** WHAT TO DO **
1. In the passage about City of Los Angeles v. Lyons, what was Adolph Lyons stopped for?
2. Carry on the passage about City of Los Angeles v. Lyons, picking up after its last sentence.

** PASSAGE SHOWN **
=====
City of Los Angeles v. Lyons, 461 U.S. 95 (1983), was a United States Supreme Court decision holding that the plaintiff, Adolph Lyons, lacked standing to challenge the city police department's use of chokeholds.

Background
In 1976, Adolph Lyons was stopped by four white officers of the Los Angeles Police Department (LAPD) for driving with a broken tail light. The unarmed 24-year-old was ordered to leave his vehicle by officers with guns drawn and to spread his legs and put his hands on top of his head. After being frisked, Lyons put his hands down. That prompted one officer to grab his hands and slam them against his head.

When Lyons complained that holding his car keys was causing him pain, a police officer put him in a chokehold until he lost consciousness. He woke up lying face down in the road with soiled underwear and blood and dirt in his mouth. The officers gave him a traffic citation and sent him on his way.

Seven years later, he sought both compensatory damages for the chokehold and declaratory and injunctive relief against the LAPD's chokehold policy (he introduced evidence from 1975 to 1983 that 16 people, including 12 African-Americans, had been killed by the LAPD using chokeholds.)
=====
** PROVIDED MATERIAL **
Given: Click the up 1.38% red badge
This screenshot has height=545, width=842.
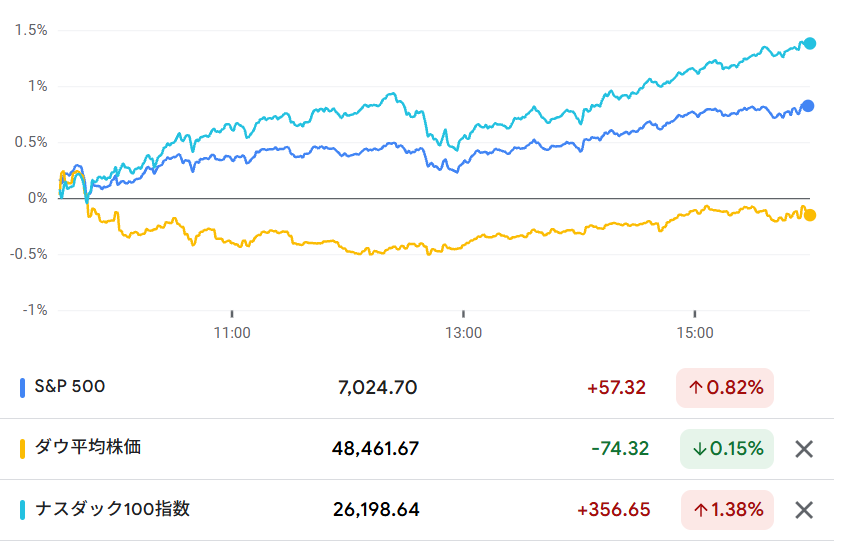Looking at the screenshot, I should 727,510.
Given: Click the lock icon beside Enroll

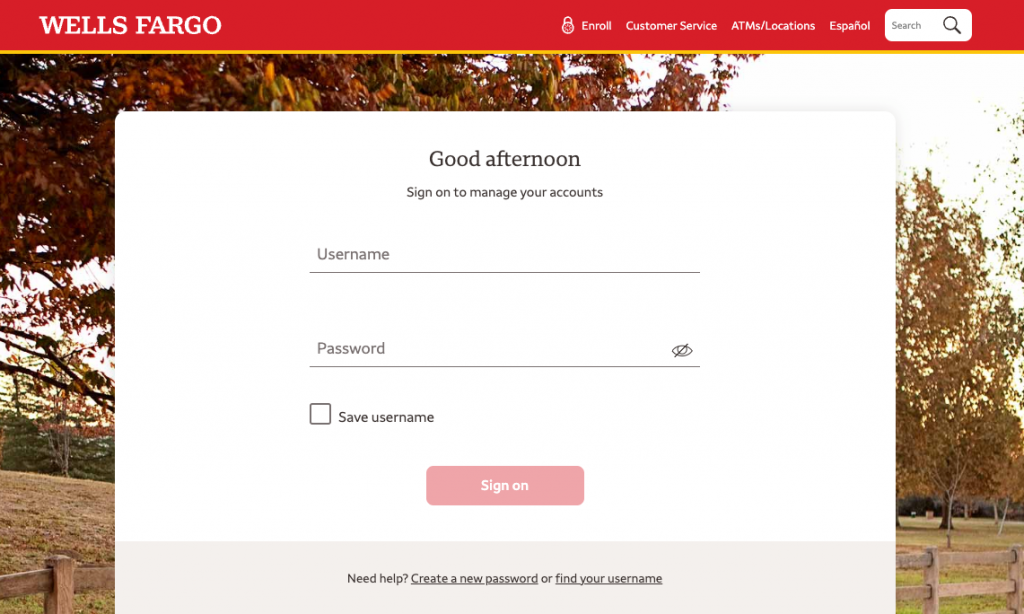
=====
** ANSWERS PROVIDED **
1. Driving with a broken tail light.

2.
Decision
In an opinion authored by Justice White, the Court held 5-4 that Lyons had failed to allege a sufficiently-plausible threat of future injury to have standing to seek an injunction. Lyons, however, had standing for his damages action since it was retrospective and the injury, being subjected to the chokehold, was concrete and particular. The decision helped to establish the principle that a plaintiff must meet a standing requirement for each form of relief sought.

Dissenting opinion
Justice Marshall's dissent argued that the majority's test would immunize from review any widespread policy that deprives constitutional rights when individuals cannot show with certainty that they would be subject to a repeat violation. He also argued that the Court's traditional rule did not distinguish different forms of relief for standing purposes.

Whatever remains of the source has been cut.